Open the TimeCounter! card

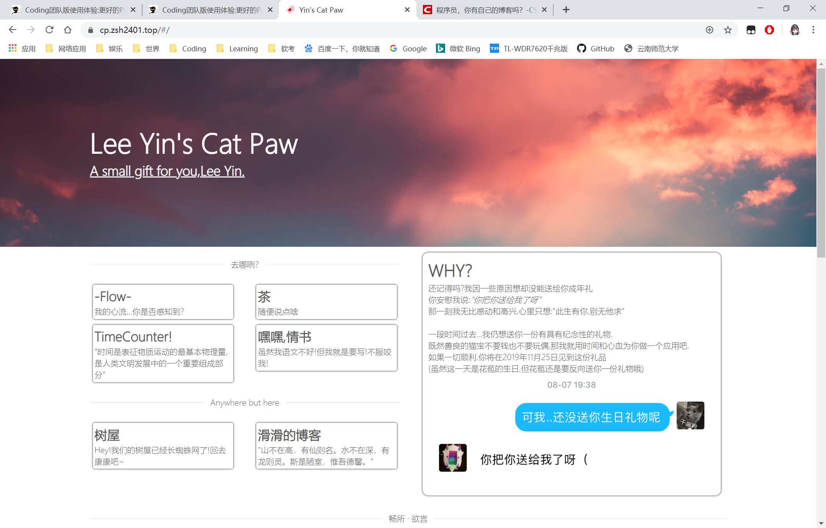(163, 353)
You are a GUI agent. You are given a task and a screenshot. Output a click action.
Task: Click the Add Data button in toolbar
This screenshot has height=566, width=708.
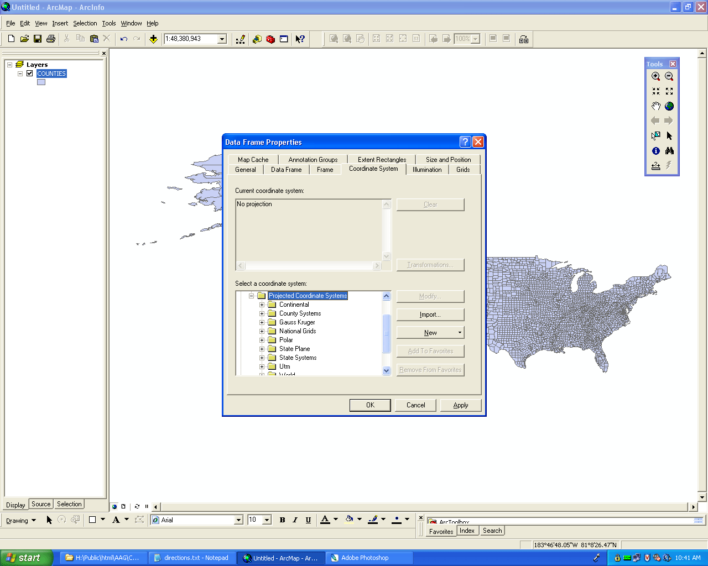point(153,39)
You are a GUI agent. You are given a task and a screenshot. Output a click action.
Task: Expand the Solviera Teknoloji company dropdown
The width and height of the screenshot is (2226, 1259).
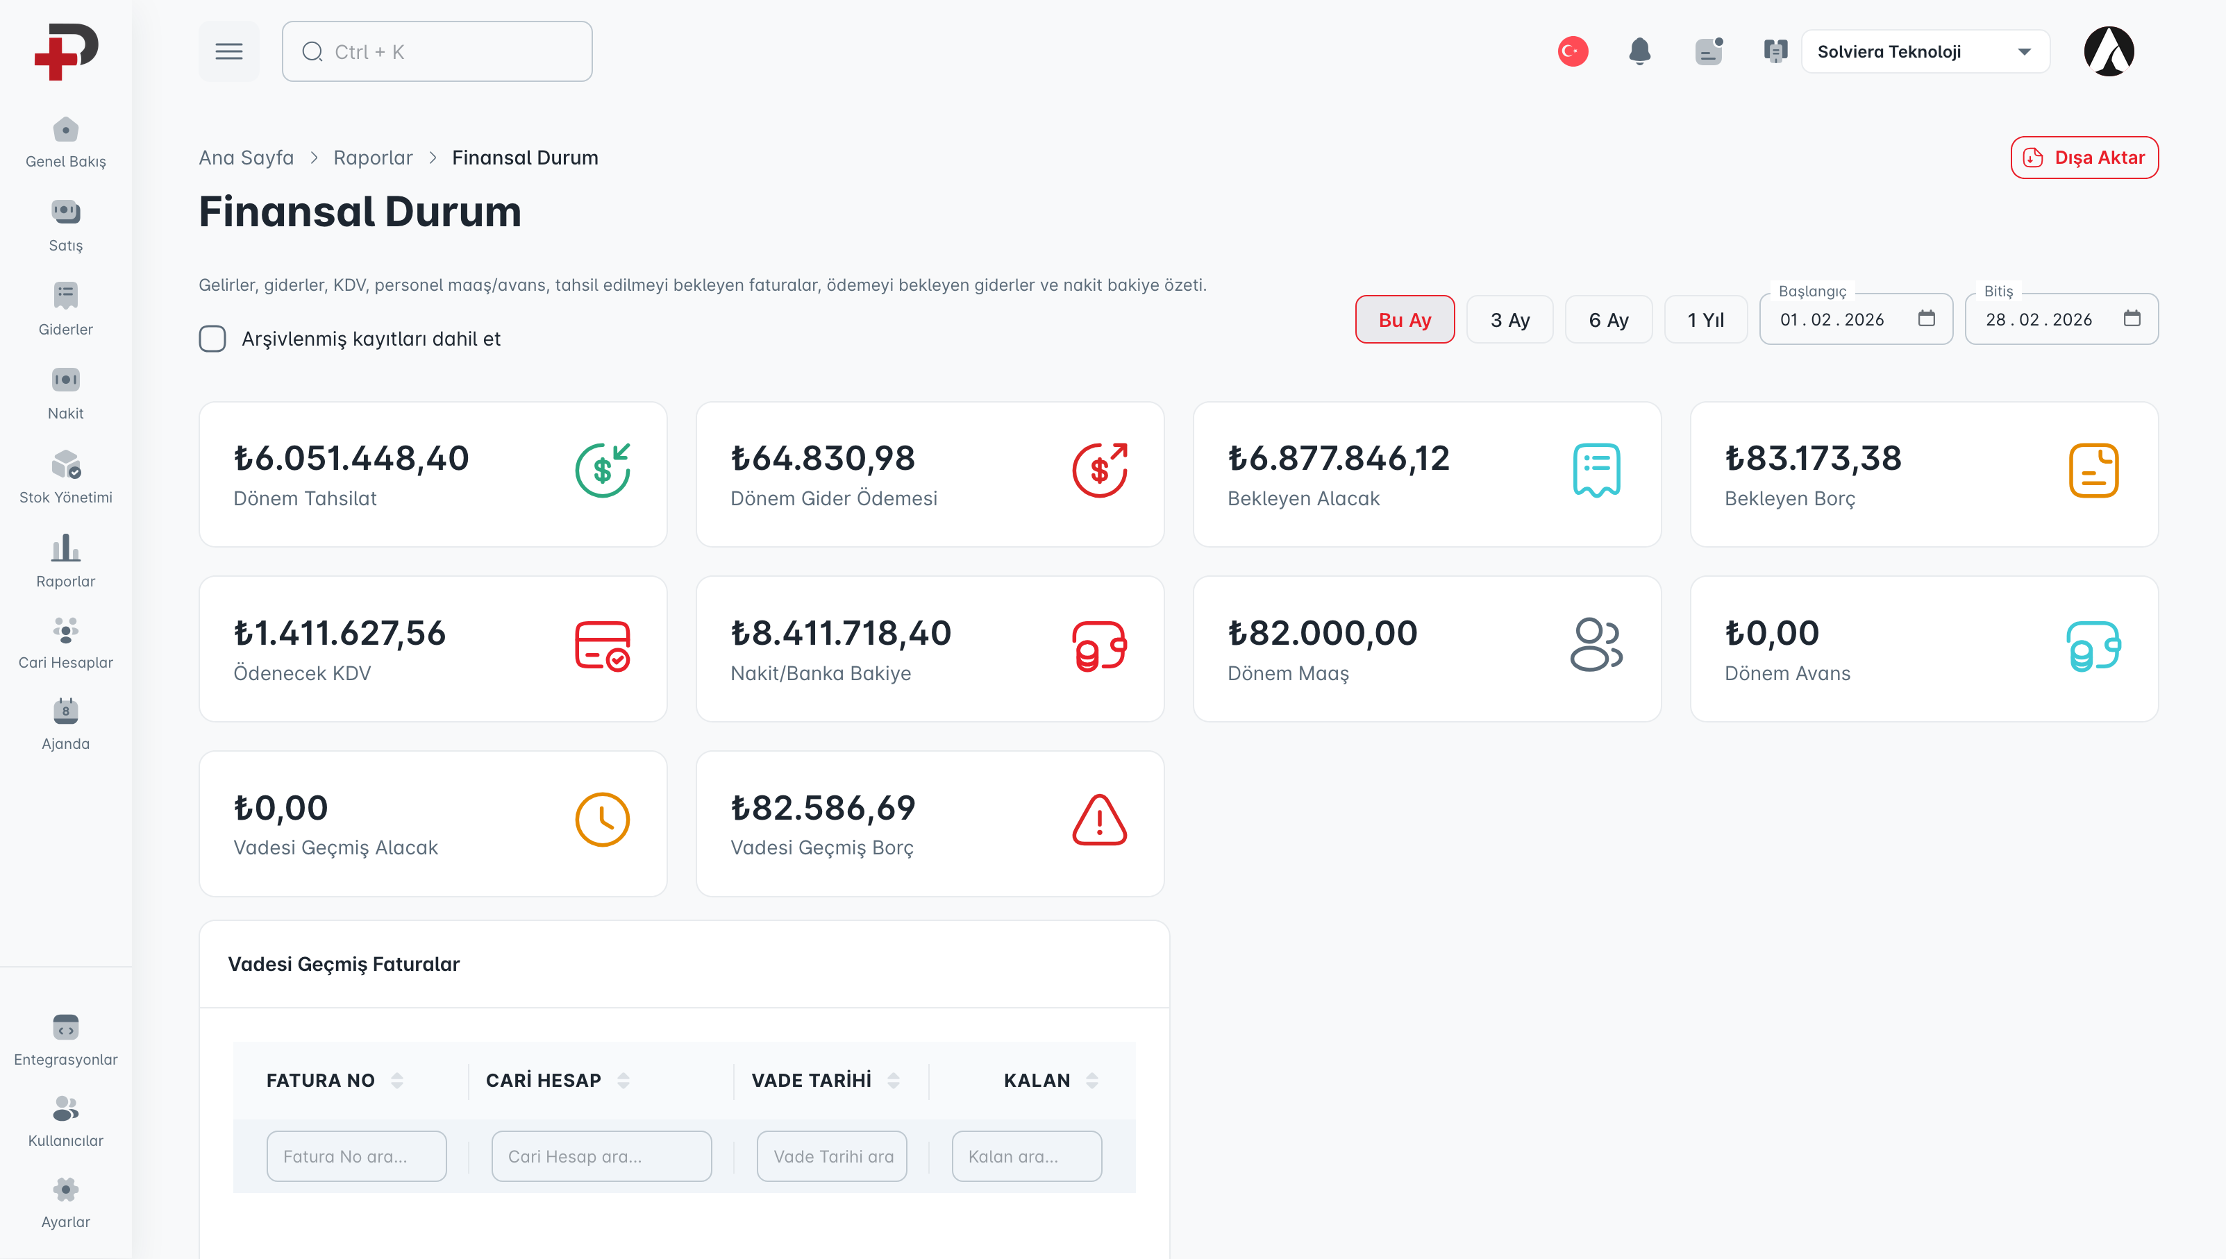[1924, 52]
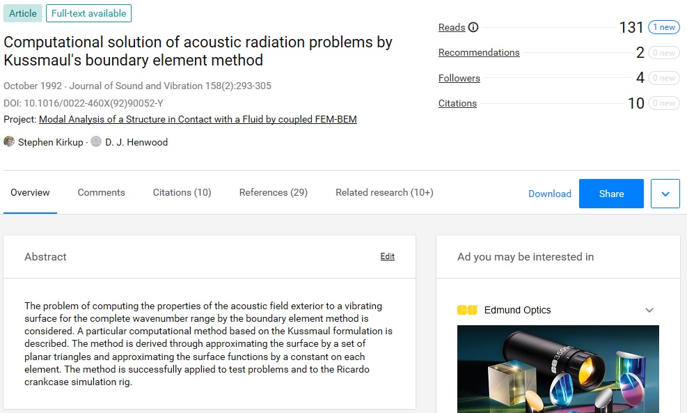Edit the abstract
687x413 pixels.
click(x=387, y=256)
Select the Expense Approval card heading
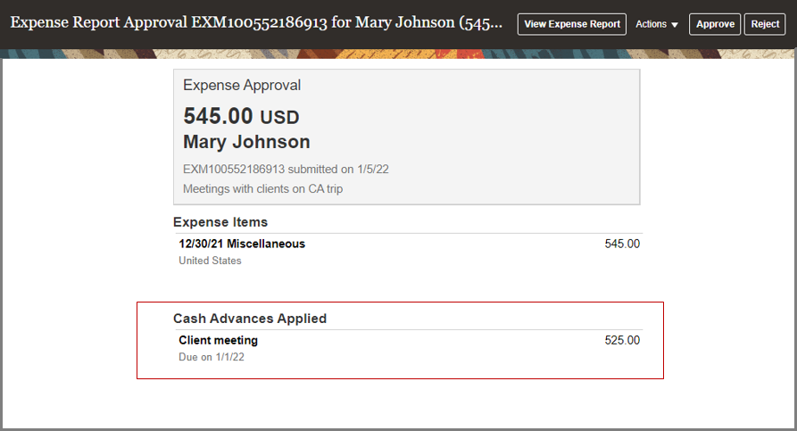Image resolution: width=797 pixels, height=431 pixels. [x=242, y=86]
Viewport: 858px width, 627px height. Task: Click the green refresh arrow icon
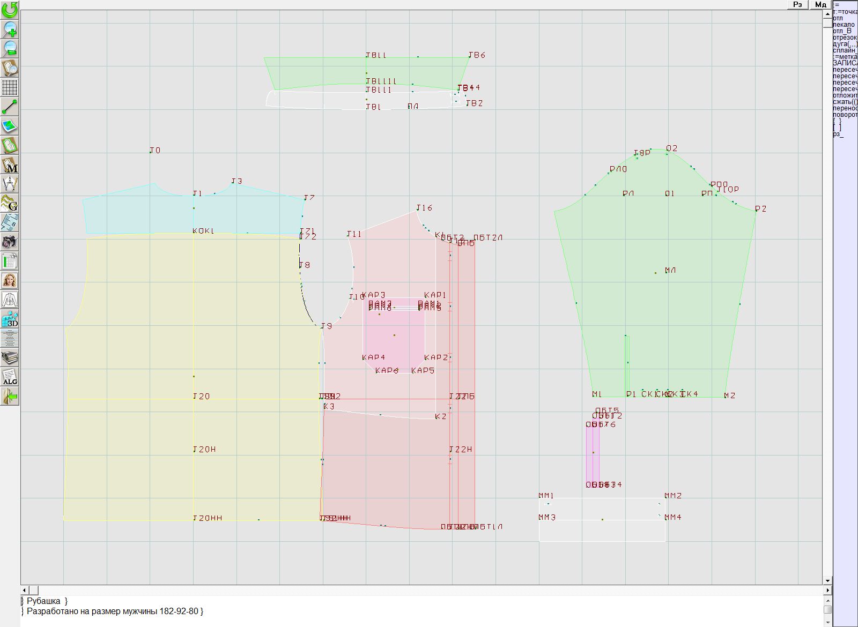(10, 10)
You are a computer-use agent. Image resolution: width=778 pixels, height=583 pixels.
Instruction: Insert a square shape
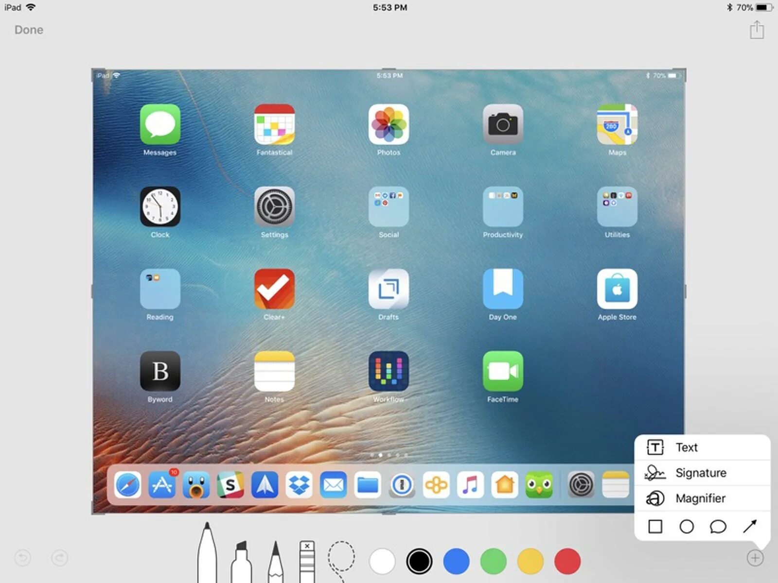tap(654, 526)
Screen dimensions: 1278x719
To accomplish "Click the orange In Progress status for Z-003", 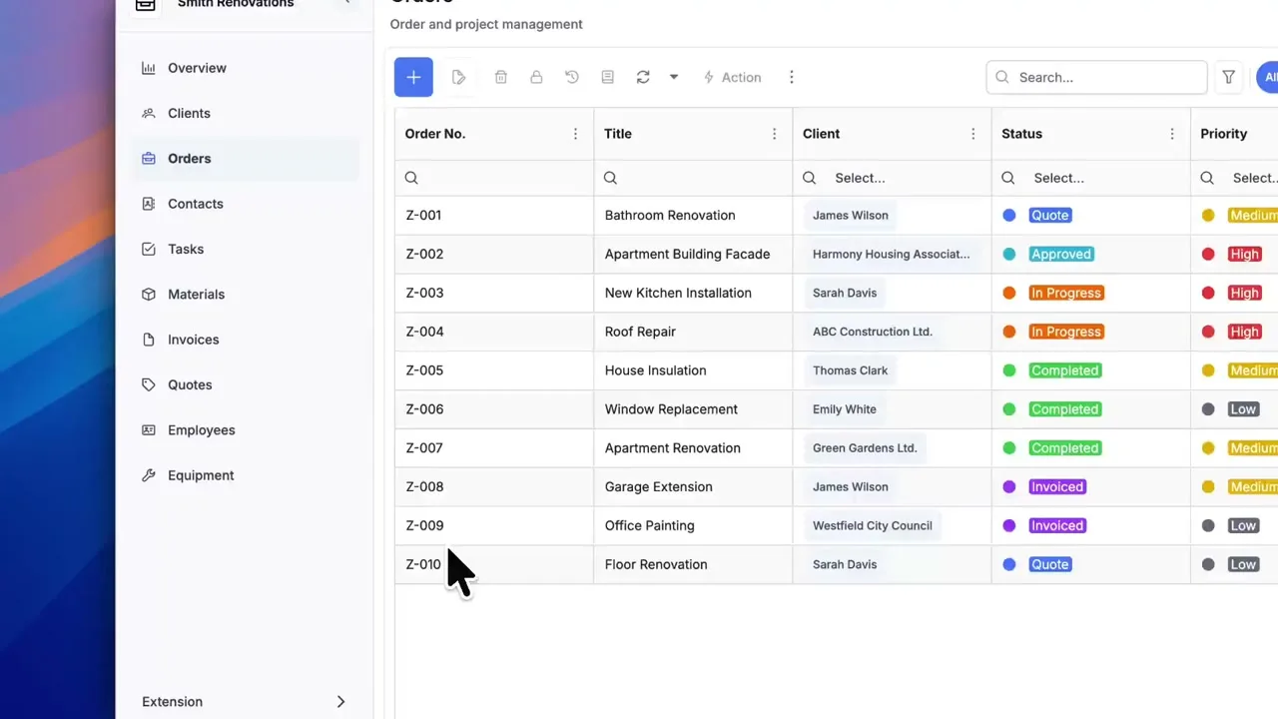I will coord(1065,293).
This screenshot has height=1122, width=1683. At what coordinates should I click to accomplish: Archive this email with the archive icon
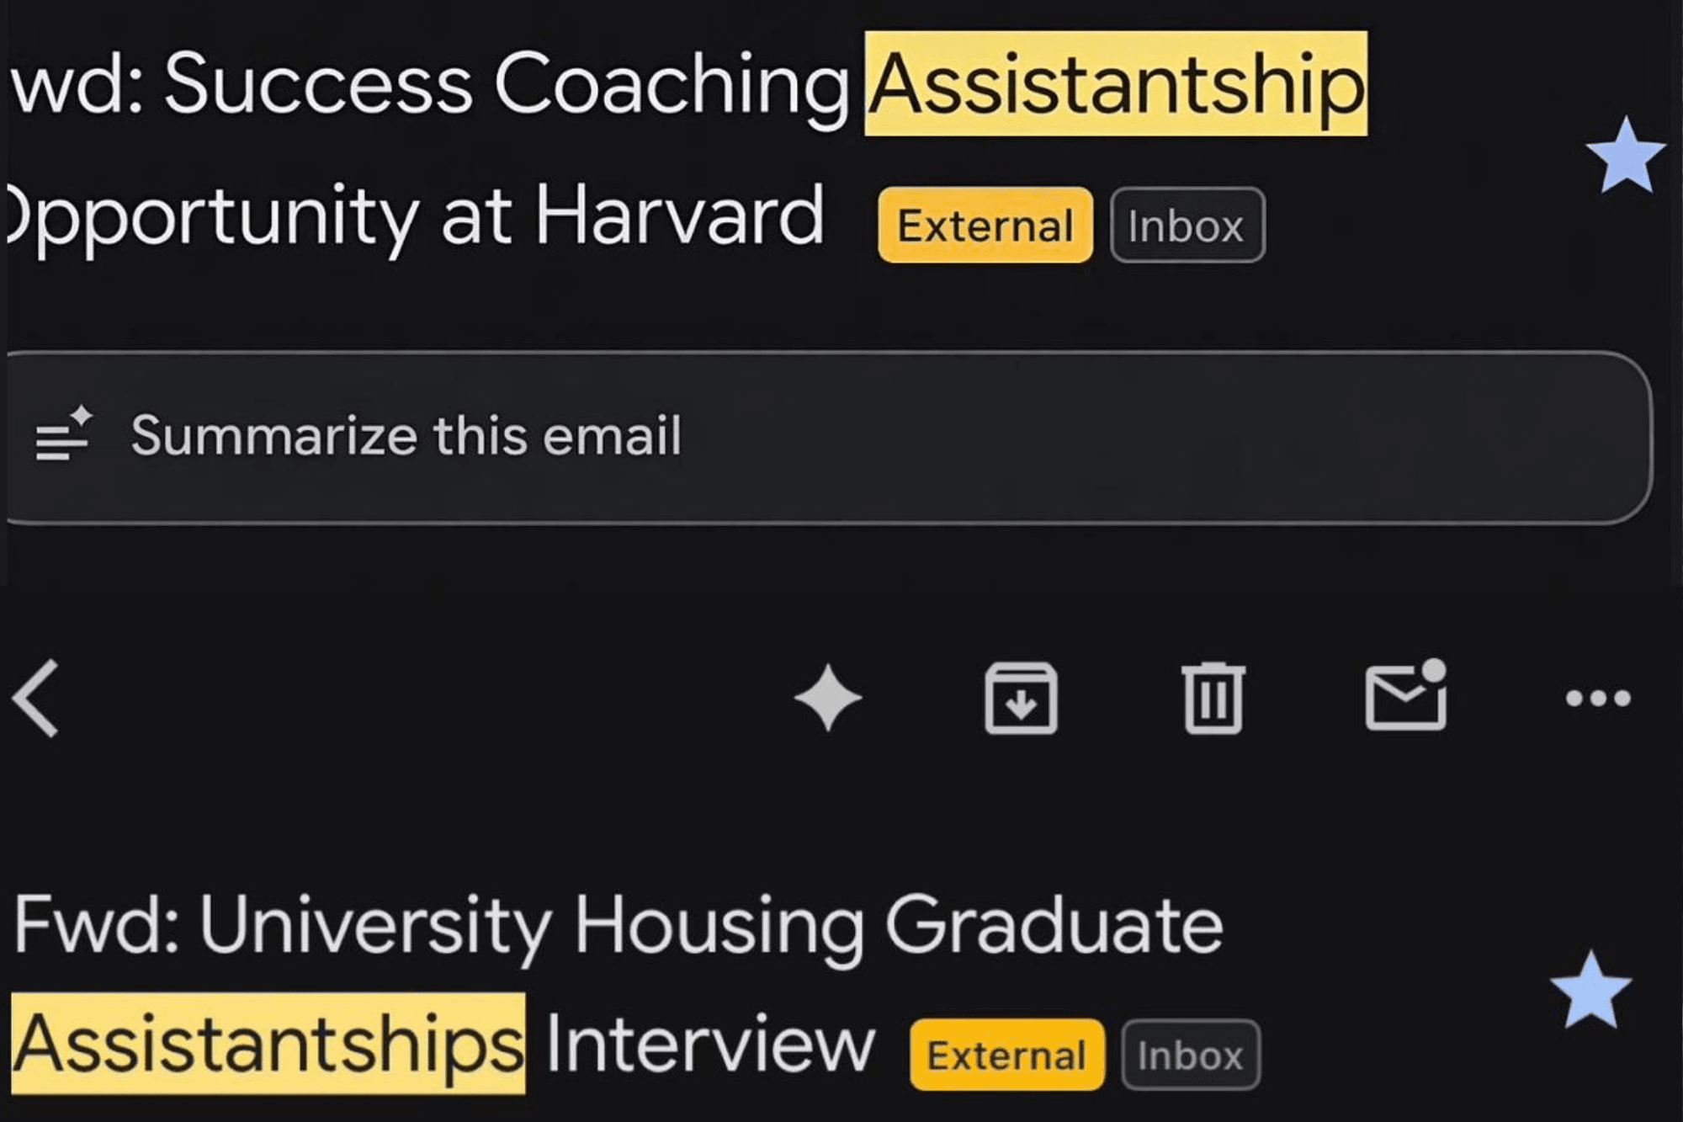tap(1021, 699)
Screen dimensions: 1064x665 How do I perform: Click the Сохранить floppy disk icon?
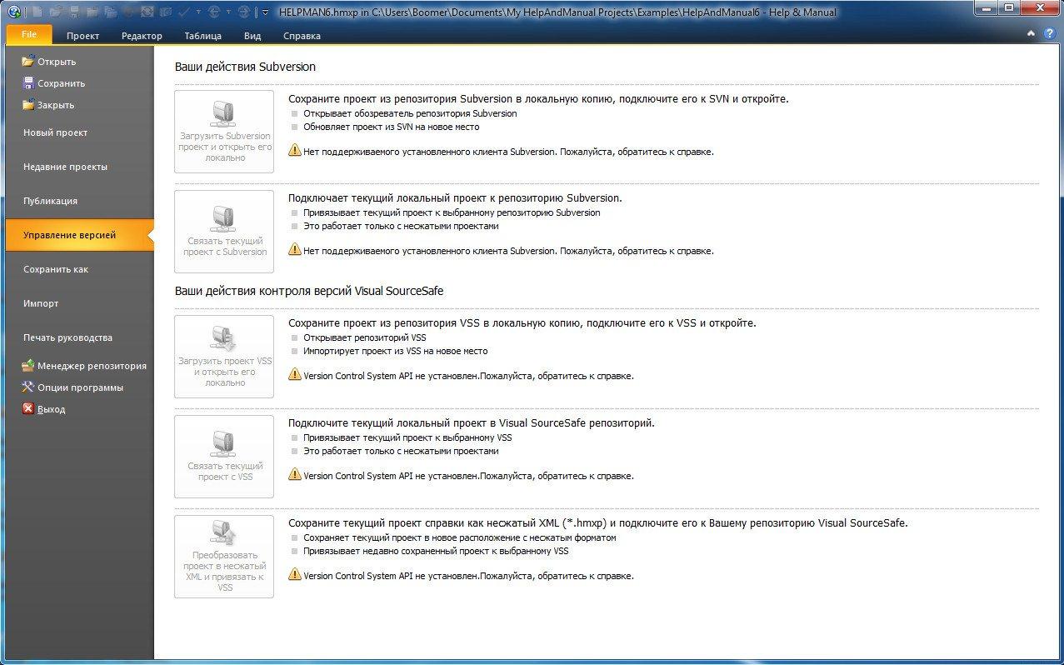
----------------
Reproduce in full each line of the rows above that contains the string "screenshot".

* [Response below]
You are a GUI agent. You are given a task and a screenshot. Output a click action.
This screenshot has height=566, width=708.
You are a GUI agent. You are given a task and a screenshot. Output a click action.
The width and height of the screenshot is (2226, 1259).
This screenshot has height=1122, width=1683. At what coordinates should I click to accomplish: Archive this email with the archive icon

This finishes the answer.